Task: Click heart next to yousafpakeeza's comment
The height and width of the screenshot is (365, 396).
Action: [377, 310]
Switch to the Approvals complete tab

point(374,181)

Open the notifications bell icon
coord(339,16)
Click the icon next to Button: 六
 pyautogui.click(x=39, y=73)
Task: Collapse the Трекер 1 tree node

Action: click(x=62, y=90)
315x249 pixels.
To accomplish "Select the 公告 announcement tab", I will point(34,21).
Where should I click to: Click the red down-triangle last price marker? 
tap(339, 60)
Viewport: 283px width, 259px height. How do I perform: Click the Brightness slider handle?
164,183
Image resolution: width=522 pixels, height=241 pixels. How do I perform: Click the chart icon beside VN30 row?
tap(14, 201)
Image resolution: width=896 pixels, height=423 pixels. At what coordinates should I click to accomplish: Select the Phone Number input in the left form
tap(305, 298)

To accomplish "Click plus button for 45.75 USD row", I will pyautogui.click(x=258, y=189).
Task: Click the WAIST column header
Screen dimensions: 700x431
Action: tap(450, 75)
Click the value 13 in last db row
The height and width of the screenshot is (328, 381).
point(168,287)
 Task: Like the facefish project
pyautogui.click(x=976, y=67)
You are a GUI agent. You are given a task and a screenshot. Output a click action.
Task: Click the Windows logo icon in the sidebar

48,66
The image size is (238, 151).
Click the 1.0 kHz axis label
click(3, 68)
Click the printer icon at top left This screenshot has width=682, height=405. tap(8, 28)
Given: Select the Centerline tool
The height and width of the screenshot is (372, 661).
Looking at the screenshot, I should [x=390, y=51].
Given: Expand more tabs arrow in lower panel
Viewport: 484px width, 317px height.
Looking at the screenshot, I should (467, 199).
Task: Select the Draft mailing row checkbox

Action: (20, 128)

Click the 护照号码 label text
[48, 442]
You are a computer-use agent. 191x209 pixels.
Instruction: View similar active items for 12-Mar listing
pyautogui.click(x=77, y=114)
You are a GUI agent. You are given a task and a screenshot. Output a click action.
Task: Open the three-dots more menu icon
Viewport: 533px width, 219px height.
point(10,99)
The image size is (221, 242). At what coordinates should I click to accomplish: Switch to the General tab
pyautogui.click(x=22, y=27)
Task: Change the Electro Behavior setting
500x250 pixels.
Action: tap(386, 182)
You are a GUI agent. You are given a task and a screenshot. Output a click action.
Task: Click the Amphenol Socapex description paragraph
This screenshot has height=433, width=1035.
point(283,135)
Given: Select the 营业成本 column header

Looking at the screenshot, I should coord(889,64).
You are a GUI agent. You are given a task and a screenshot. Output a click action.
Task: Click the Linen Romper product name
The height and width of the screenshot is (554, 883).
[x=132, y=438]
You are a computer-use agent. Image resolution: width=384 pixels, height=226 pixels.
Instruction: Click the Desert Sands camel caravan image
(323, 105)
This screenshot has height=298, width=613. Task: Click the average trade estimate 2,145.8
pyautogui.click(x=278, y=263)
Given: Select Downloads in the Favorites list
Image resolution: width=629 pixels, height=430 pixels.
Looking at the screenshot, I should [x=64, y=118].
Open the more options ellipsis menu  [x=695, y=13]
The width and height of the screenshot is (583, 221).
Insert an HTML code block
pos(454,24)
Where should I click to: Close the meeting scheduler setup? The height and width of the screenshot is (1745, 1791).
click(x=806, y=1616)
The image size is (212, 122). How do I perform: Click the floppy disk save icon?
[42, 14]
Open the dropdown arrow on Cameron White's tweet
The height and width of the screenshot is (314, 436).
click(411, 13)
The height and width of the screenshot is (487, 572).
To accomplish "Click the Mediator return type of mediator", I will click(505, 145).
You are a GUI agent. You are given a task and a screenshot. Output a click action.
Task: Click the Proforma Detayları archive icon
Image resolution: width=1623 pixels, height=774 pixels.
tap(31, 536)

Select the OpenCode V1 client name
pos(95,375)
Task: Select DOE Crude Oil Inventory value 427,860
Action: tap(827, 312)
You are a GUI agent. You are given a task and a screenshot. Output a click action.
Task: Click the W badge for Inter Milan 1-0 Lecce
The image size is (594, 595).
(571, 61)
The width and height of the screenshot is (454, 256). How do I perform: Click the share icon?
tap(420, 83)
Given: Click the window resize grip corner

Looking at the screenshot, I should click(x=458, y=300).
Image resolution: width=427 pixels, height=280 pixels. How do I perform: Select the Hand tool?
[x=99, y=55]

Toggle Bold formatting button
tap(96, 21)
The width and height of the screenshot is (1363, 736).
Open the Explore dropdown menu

+++++

Description of the task → Lines holding "menu" in the data above: copy each of them.

Response box →
Task: Open the three-dots more menu icon
Open the more options ellipsis menu  [x=695, y=13]
Open the Explore dropdown menu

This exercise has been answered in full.